*** Given records ***

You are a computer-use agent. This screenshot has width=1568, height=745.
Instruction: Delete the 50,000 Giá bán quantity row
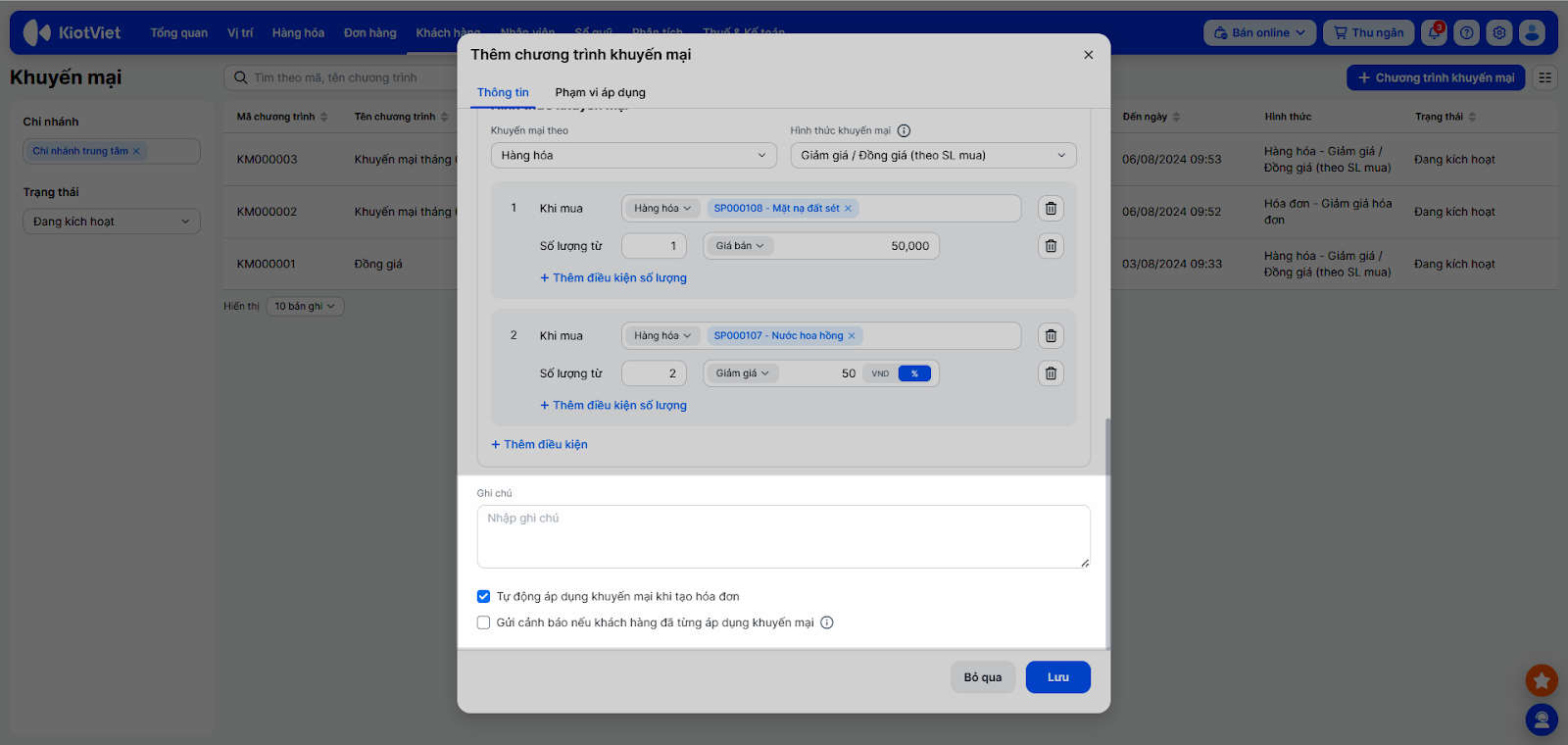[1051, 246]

***
*** Given records ***

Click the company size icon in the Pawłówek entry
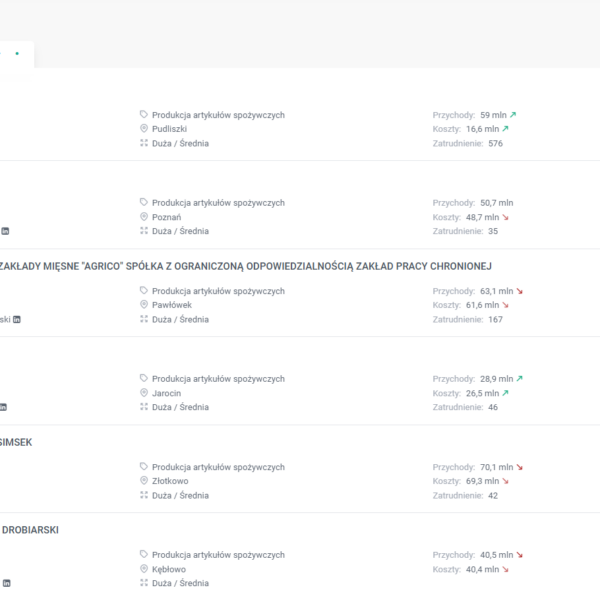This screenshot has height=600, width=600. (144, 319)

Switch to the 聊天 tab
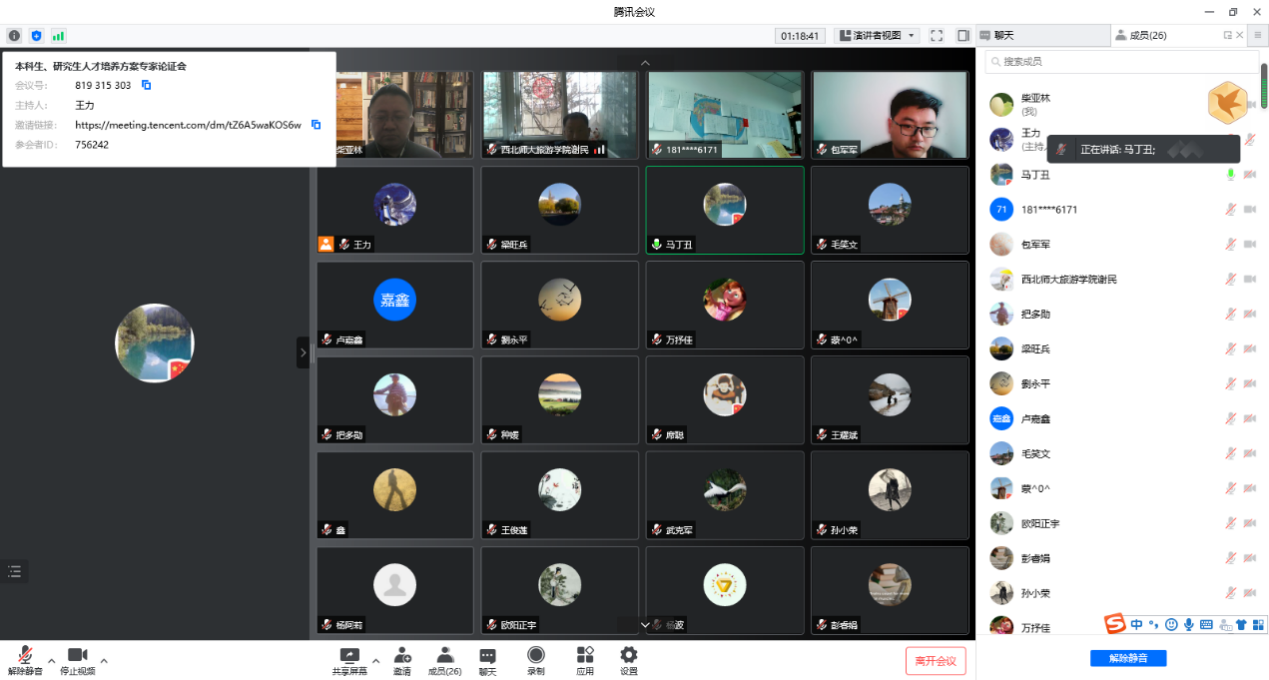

***

* **What is needed**: What do the entries above read from the line containing "Click the company" through the line containing "Switch to the 聊天 tab"? Output those lines exactly, both ends included, with the pictures left out.

* **Your solution**:
Click the company size icon in the Pawłówek entry
This screenshot has height=600, width=600. (144, 319)

Switch to the 聊天 tab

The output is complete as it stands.